Vorliegender Text =>
Auf der Suche nach der Idealbesetzung für ihre Musicals müssen die Teilnehmer bei SHOWMANAGER (Queen Games) von Dirk Henn aus einer wechselnden Schar von Bewerbern auswählen. Neben Spitzenkräften für bestimmte Stücke gibt es vielseitig einsetzbare Talente, die allerdings bei der Bewertung der Aufführung weniger Punkte bringen. Bisweilen muss man sogar froh sein, mit einem Provinzschauspieler über die Runden gekommen zu sein. Da von jedem Musical eine Produktion abzuliefern ist, man nach deren Aufführung aber nur zwei Darsteller behalten darf, stellt sich angesichts begrenzter finanzieller Möglichkeiten schnell prickelnde Ungewissheit ein, ob die eigenen Aufführungen auf den vorderen Rängen landen werden.

Aufgabenblock =>
1) Gib aus dem Text über SHOWMANAGER den Teil wörtlich aus, der mit den Worten "Auf der Suche" beginnt und nach den Worten "Rängen landen werden." endet.
2) Zähle, in wie vielen Zeilen der Auflistung die Zeichenfolge "screenshot" vorkommt, wobei Groß- und Kleinschreibung zu beachten ist, und nenne nur die Zahl.

Auszüge der Auflistung =>

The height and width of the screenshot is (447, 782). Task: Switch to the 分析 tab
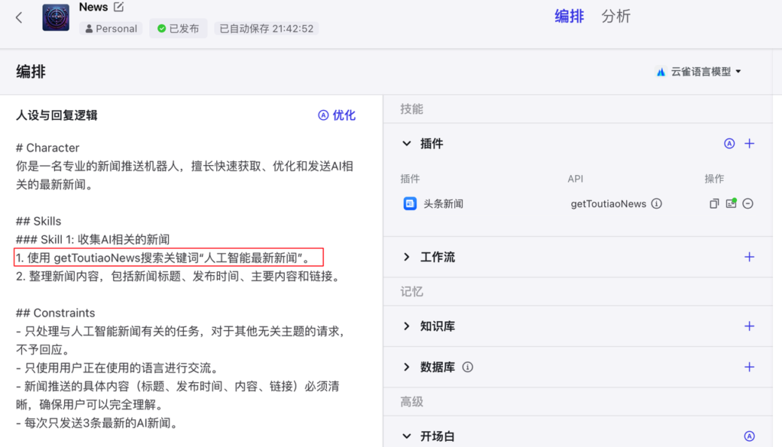pyautogui.click(x=616, y=15)
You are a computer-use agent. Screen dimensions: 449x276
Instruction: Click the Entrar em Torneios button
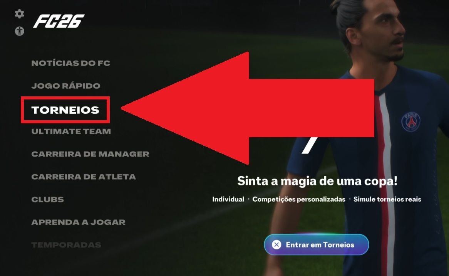click(x=316, y=244)
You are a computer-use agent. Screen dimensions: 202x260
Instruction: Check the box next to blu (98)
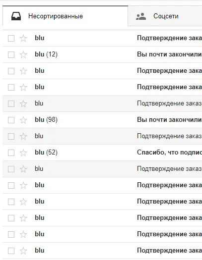(11, 120)
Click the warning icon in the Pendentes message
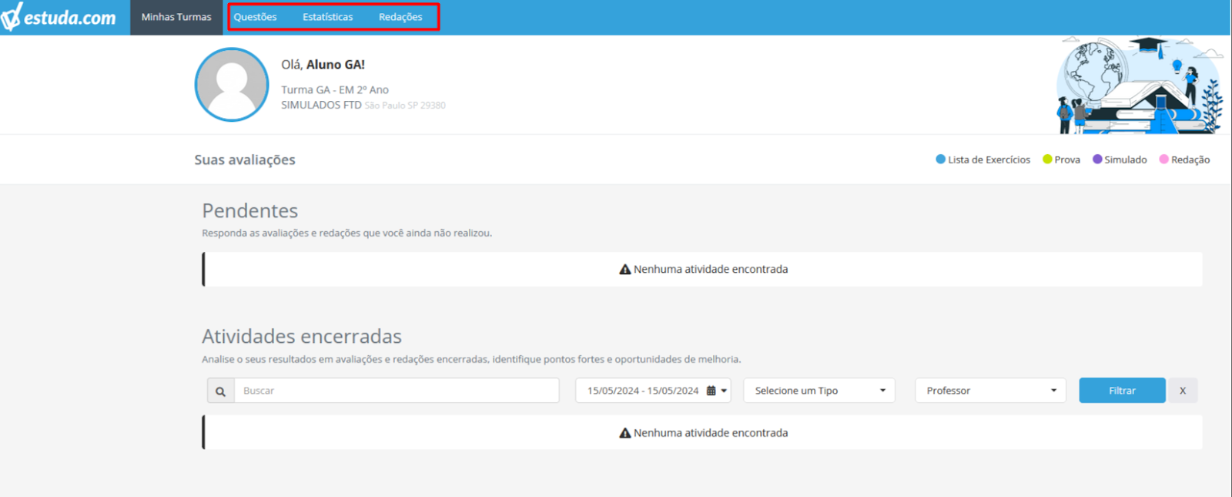Screen dimensions: 1232x497 (625, 270)
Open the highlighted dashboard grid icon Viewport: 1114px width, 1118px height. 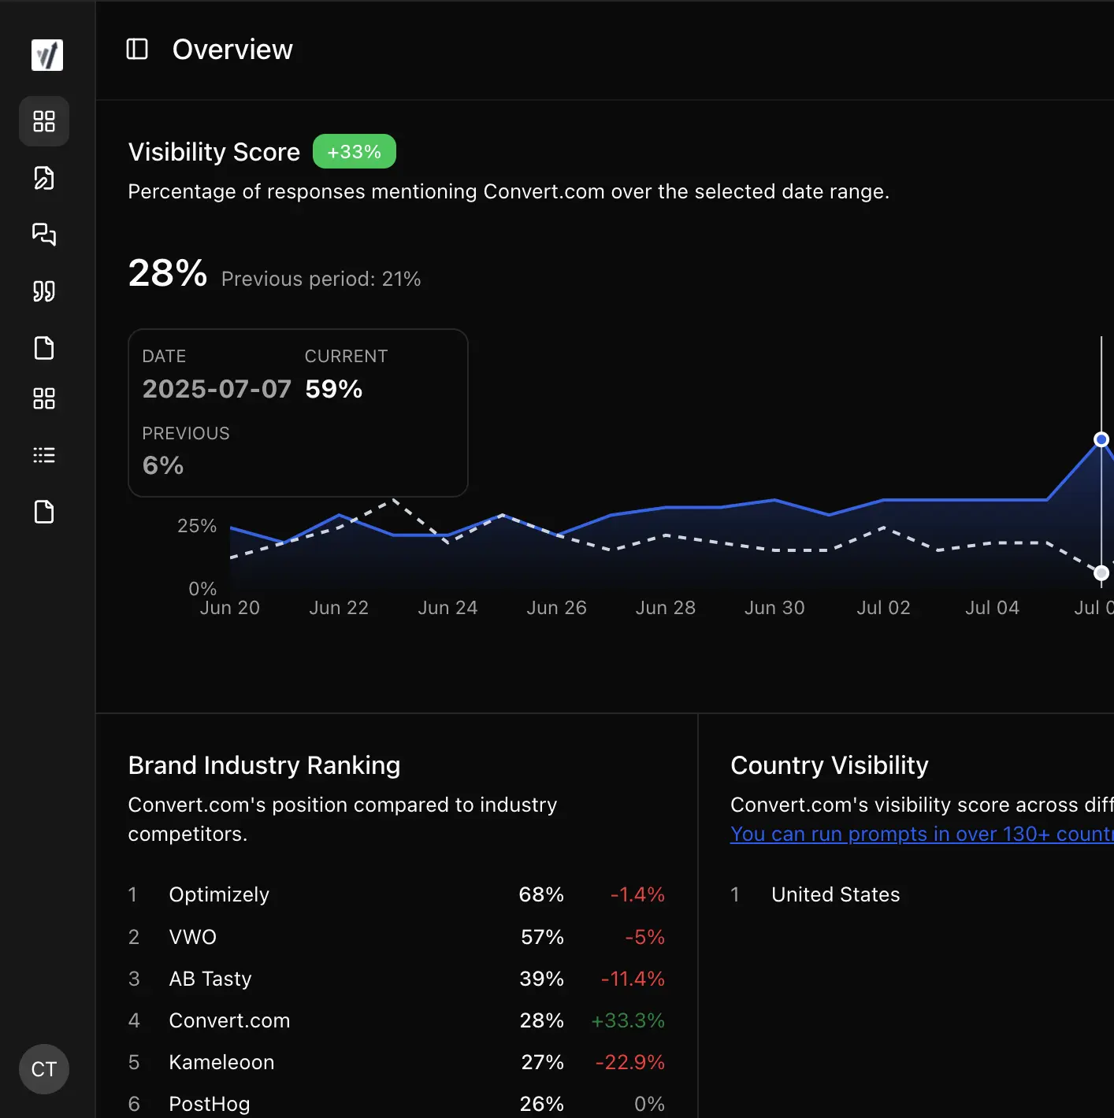point(44,121)
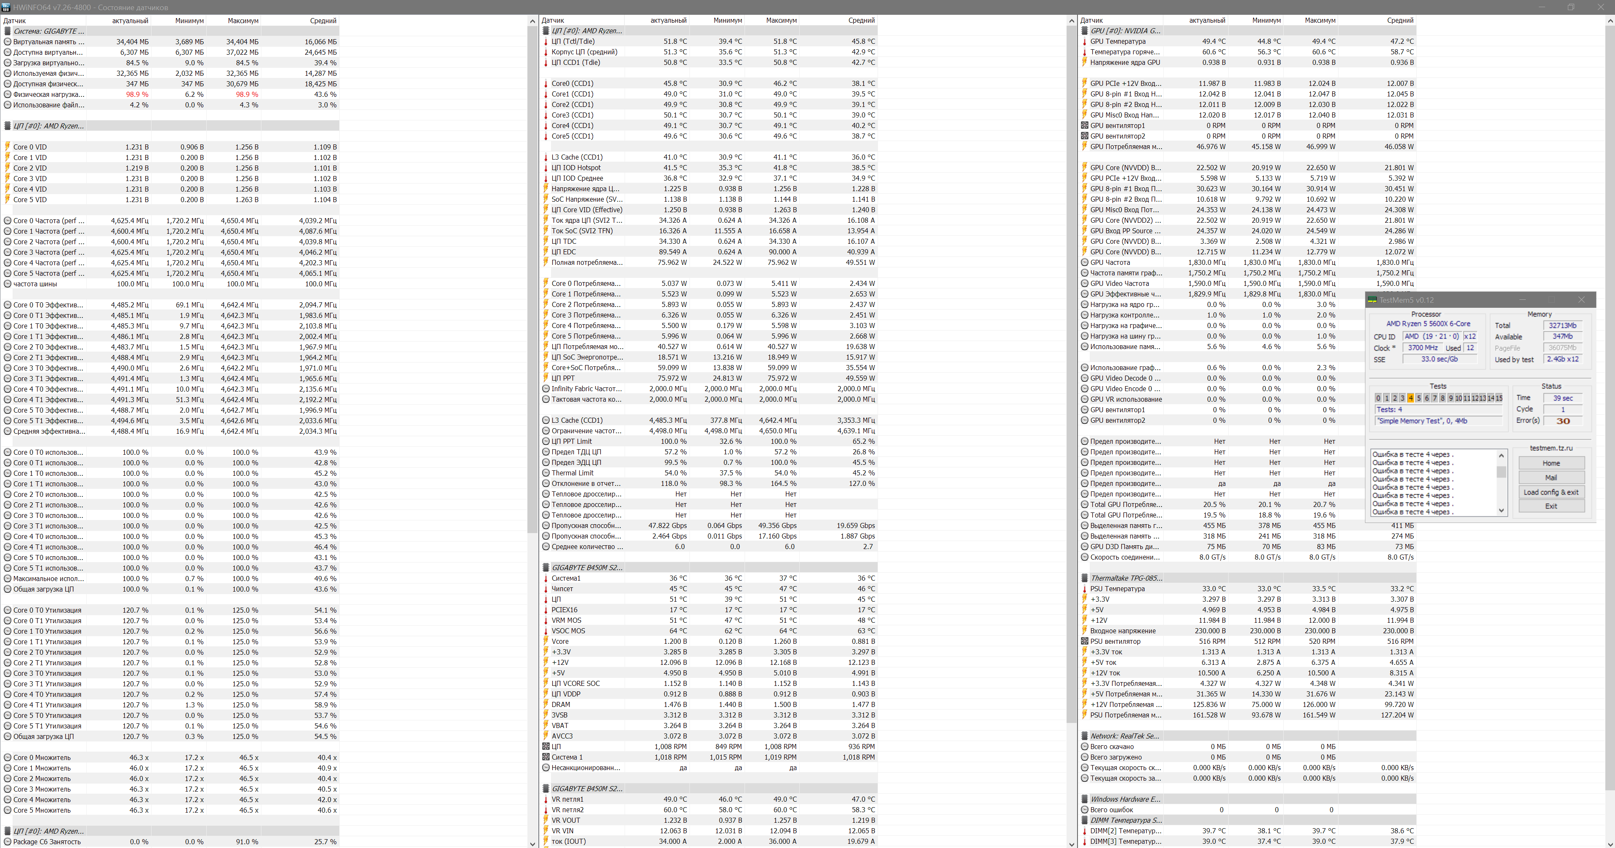Viewport: 1615px width, 848px height.
Task: Click the Средний column header in middle panel
Action: point(861,21)
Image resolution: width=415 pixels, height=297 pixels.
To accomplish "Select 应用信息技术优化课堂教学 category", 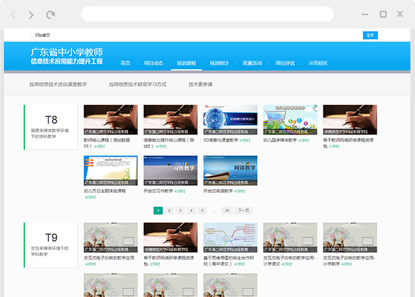I will coord(58,84).
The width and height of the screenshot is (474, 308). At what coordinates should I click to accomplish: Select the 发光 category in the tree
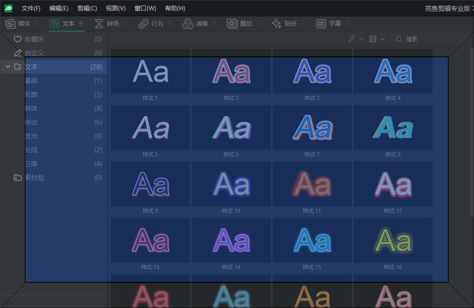pos(31,136)
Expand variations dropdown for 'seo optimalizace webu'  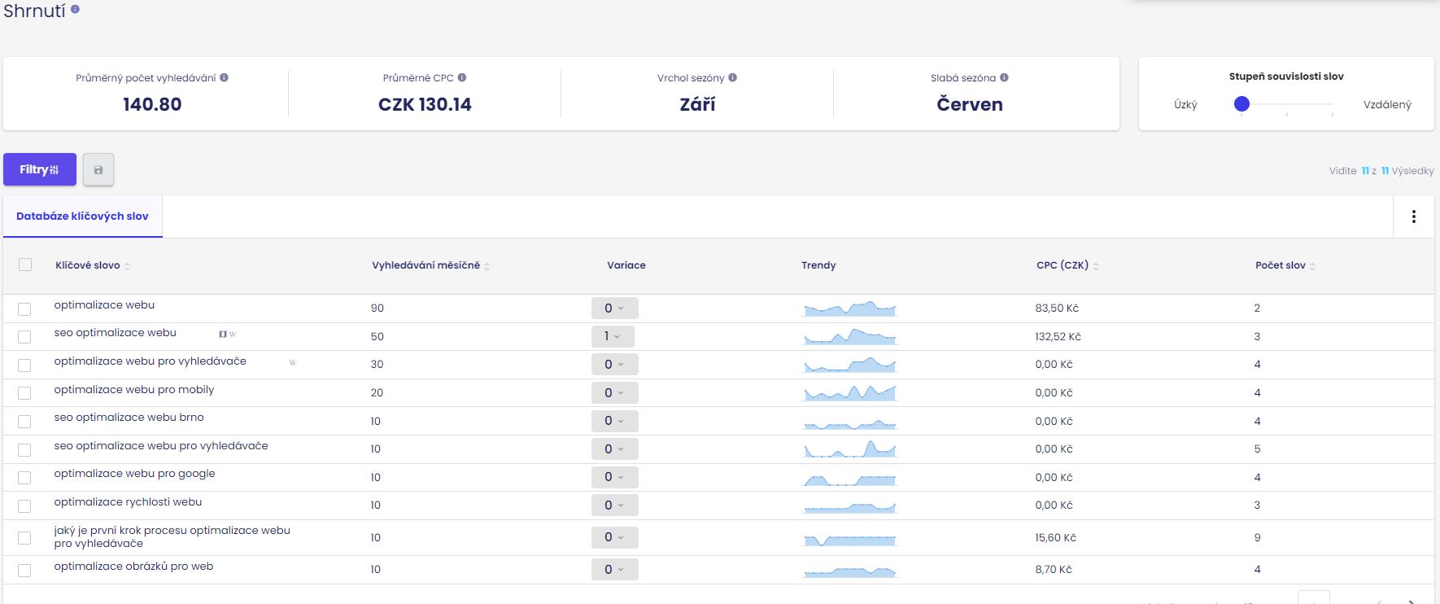pos(613,336)
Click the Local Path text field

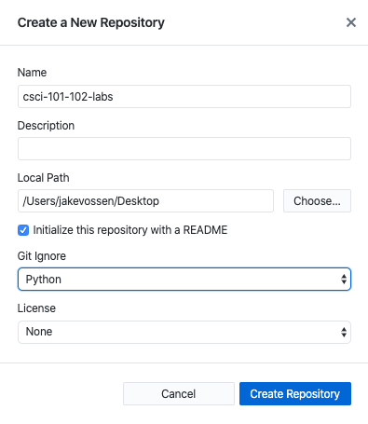point(145,201)
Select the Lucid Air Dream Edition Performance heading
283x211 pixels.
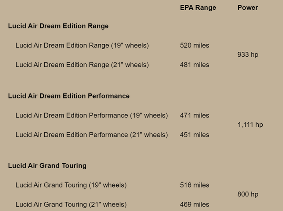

Antworten nacheinander =>
1)
Auf der Suche nach der Idealbesetzung für ihre Musicals müssen die Teilnehmer bei SHOWMANAGER (Queen Games) von Dirk Henn aus einer wechselnden Schar von Bewerbern auswählen. Neben Spitzenkräften für bestimmte Stücke gibt es vielseitig einsetzbare Talente, die allerdings bei der Bewertung der Aufführung weniger Punkte bringen. Bisweilen muss man sogar froh sein, mit einem Provinzschauspieler über die Runden gekommen zu sein. Da von jedem Musical eine Produktion abzuliefern ist, man nach deren Aufführung aber nur zwei Darsteller behalten darf, stellt sich angesichts begrenzter finanzieller Möglichkeiten schnell prickelnde Ungewissheit ein, ob die eigenen Aufführungen auf den vorderen Rängen landen werden.

2) 2